The "Primary events" column lists only the events tied to the target account. Results were identical on Server 2022 and Server 2025 except where the last column states otherwise.

passwolf method Operation Primary events on the target Notes
passwolf reset: samr-aes, samr-rc4, samr-rc4-unsalted, samr-hash reset 4724 Every SAMR reset produces the same event. The cipher and the info level do not change it, so AES and a raw-hash set are indistinguishable at the event layer.
passwolf reset: kpasswd, ldap reset 4724 + 4738 A reset, plus the general account-modified event.
passwolf reset --reset-info-class <class> (any of the eight classes, opnum 37 or 58) reset 4724 The advanced wire forms all emit the same single reset event.
passwolf reset --dsrm reset (recovery account) 4794 (+ 4674) The only operation with a dedicated event. 4794 has no other source.
passwolf change: samr-aes, samr-rc4, samr-des, samr-diag change 4723 + 4738 A password change. The account proved its old secret.
passwolf change: kpasswd change 4768 + 4723 + 4738 The only change preceded by a Kerberos ticket request (4768).
passwolf change: ldap change 4723 + 4738 A change carried as an attribute write over an encrypted LDAP channel.
passwolf change --account machine: netlogon-aes change (computer) 4742 only A single computer-account-changed event, with no 4723 and no 4724.
passwolf change --account machine: netlogon-des change (computer) 4742 + 4724 As above, but the DES variant also logs a reset event.
passwolf change: samr-aes against a computer account change (computer) 4742 + 4723 Changing a computer's password over SAMR records an ordinary change.
passwolf policy, any read (samr-*, kpasswd, ldap-*, sysvol) read none Reading the password policy produces no event tied to the account.

What changes on Server 2025

Server 2025 hardens off the legacy RC4 SAMR password changes (CVE-2021-33757 / KB5004605), which affects detection in two ways.

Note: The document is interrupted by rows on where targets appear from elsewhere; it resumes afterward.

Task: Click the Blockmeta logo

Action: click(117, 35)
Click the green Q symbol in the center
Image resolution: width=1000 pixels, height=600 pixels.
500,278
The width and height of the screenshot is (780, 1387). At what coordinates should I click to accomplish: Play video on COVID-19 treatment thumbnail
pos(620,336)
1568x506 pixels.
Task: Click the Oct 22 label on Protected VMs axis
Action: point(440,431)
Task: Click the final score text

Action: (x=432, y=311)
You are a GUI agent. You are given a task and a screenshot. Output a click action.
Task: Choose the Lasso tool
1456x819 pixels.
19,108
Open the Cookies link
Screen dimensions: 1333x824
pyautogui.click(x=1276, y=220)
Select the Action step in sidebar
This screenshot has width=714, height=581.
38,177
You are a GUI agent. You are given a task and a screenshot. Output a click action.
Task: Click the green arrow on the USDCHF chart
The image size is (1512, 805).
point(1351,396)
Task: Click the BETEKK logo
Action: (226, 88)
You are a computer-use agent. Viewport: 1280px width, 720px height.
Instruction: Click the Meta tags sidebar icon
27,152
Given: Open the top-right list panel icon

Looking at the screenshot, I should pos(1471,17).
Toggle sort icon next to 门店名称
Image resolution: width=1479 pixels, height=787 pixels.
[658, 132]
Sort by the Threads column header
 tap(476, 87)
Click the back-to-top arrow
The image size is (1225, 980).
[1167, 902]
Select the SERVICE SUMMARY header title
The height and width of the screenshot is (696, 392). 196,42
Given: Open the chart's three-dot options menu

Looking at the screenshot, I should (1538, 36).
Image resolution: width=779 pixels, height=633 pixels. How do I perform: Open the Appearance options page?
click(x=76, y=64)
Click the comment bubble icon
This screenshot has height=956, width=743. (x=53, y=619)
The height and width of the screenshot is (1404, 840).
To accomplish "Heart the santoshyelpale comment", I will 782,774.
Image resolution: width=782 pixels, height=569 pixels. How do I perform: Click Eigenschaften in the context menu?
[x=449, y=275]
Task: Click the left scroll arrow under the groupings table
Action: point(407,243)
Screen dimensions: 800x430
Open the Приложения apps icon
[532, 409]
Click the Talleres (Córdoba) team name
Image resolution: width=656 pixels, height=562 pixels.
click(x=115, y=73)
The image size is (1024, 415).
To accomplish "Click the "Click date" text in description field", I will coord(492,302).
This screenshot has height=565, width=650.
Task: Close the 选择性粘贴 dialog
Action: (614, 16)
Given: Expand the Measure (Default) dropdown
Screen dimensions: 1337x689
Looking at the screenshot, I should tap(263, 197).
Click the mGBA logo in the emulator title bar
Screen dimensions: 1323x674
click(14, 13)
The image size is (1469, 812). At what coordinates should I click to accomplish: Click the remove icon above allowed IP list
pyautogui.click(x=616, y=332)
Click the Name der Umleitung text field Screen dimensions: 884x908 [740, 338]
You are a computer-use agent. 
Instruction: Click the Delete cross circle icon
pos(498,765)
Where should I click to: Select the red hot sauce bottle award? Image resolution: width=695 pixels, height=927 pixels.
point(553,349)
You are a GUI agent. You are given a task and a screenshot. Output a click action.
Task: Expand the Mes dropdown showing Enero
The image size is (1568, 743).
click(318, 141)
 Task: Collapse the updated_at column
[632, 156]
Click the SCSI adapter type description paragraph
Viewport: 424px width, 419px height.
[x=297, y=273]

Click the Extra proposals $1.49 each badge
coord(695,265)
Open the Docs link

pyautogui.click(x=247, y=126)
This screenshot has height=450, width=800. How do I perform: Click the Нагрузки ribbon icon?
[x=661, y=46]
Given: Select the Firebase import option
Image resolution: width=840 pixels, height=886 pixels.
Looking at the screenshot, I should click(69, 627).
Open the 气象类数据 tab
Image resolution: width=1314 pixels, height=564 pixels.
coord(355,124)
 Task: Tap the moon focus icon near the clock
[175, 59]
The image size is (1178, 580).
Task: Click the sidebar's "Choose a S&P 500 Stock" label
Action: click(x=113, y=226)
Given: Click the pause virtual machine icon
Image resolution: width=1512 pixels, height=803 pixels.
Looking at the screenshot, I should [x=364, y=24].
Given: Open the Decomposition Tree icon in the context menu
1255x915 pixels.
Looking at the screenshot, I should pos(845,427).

  • The legacy SAMR changes (samr-rc4, samr-oem, samr-des, samr-diag) are rejected with STATUS_ACCESS_DENIED before the change is processed, so no 4723 is written. A blocked attempt leaves only the NTLM and logon events of the connection (4776, 4624), with no password event. Only samr-aes, kpasswd, and ldap changes succeed and log 4723.
  • Resets are not affected. Every reset still logs 4724 on Server 2025, as on 2022. The 2025 hardening applies to changes, not resets.

Detection notes

  • 4724 marks a reset and 4723 marks a change, but neither identifies the cipher or wire form. All SAMR resets collapse to one 4724 and all SAMR changes collapse to one 4723.
  • A 4768 immediately before a 4723 or 4724 indicates the Kerberos password protocol rather than a SAMR or LDAP path. It is the only method that produces a distinguishing event.
  • 4794 has no source other than a DSRM password set, so it suits a dedicated alert.
  • netlogon-aes writes a new computer-account password and logs only 4742, with no 4723 or 4724. A rule scoped to password-change and reset events alone will not catch it.
  • passwolf policy leaves no per-account trace, so policy enumeration does not appear where password operations are logged.
  • On Server 2025 a blocked legacy change is rejected before the audit point, so the only evidence is the connection's NTLM and logon events, not a failed-change event.

Enabling these events

These events appear only with the relevant auditing enabled. The captures above used the Advanced Audit Policy with, at minimum: Account Management (User Account Management and Computer Account Management, covering 4720 through 4794), Account Logon (Kerberos Authentication Service for 4768, Credential Validation for 4776), DS Access, and Detailed Tracking (RPC Events). On a default-audited domain controller the account-management events (4723, 4724, 4738, 4742, 4794) are generally present, while the Kerberos, NTLM, and RPC detail require the subcategories to be turned on.